__SET TASK__. Return, word for word, the stretch of the sale price correlation text below starting with "20.6.1.1. Correlation#" and going on through "ax = plt.subplots(figsize=(5,4))".

20.6.1.1. Correlation#

No single attribute is sufficient to predict the sale price. For example, the area of first floor, measured in square feet, correlates with sale price but only explains some of its variability.

fig, ax = plt.subplots(figsize=(5,4))

ax.scatter(
    sales['1st Flr SF'], 
    sales['SalePrice'],   
    color='darkblue', 
    alpha=0.8,
    s=5
)

x_label = '1st Flr SF'
y_label = 'SalePrice'

plt.ylabel(y_label)
plt.xlabel(x_label)
plt.show()

../../_images/bce7f4e0cede9c5e1dcbf0d3cdb00daa04a0be445ec02e8416d87bdf16037760.png

correlation(sales, 'SalePrice', '1st Flr SF')

0.6424662541030225

In fact, none of the individual attributes have a correlation with sale price that is above 0.7 (except for the sale price itself).

for label in sales.columns:
    print('Correlation of', label, 'and SalePrice:\t', correlation(sales, label, 'SalePrice'))

Correlation of SalePrice and SalePrice:	 1.0
Correlation of 1st Flr SF and SalePrice:	 0.6424662541030225
Correlation of 2nd Flr SF and SalePrice:	 0.3575218942800824
Correlation of Total Bsmt SF and SalePrice:	 0.652978626757169
Correlation of Garage Area and SalePrice:	 0.6385944852520442
Correlation of Wood Deck SF and SalePrice:	 0.3526986661950491
Correlation of Open Porch SF and SalePrice:	 0.3369094170263733
Correlation of Lot Area and SalePrice:	 0.29082345511576946
Correlation of Year Built and SalePrice:	 0.5651647537135916
Correlation of Yr Sold and SalePrice:	 0.025948579080721124

However, combining attributes can provide higher correlation. In particular, if we sum the first floor and second floor areas, the result has a higher correlation than any single attribute alone.

__GIVEN DATA__.

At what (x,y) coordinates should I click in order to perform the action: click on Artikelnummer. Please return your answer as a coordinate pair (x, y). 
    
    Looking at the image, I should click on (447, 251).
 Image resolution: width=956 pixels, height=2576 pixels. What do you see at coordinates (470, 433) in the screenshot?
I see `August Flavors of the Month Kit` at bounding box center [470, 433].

__TASK OUTPUT__.
20.6.1.1. Correlation#

No single attribute is sufficient to predict the sale price. For example, the area of first floor, measured in square feet, correlates with sale price but only explains some of its variability.

fig, ax = plt.subplots(figsize=(5,4))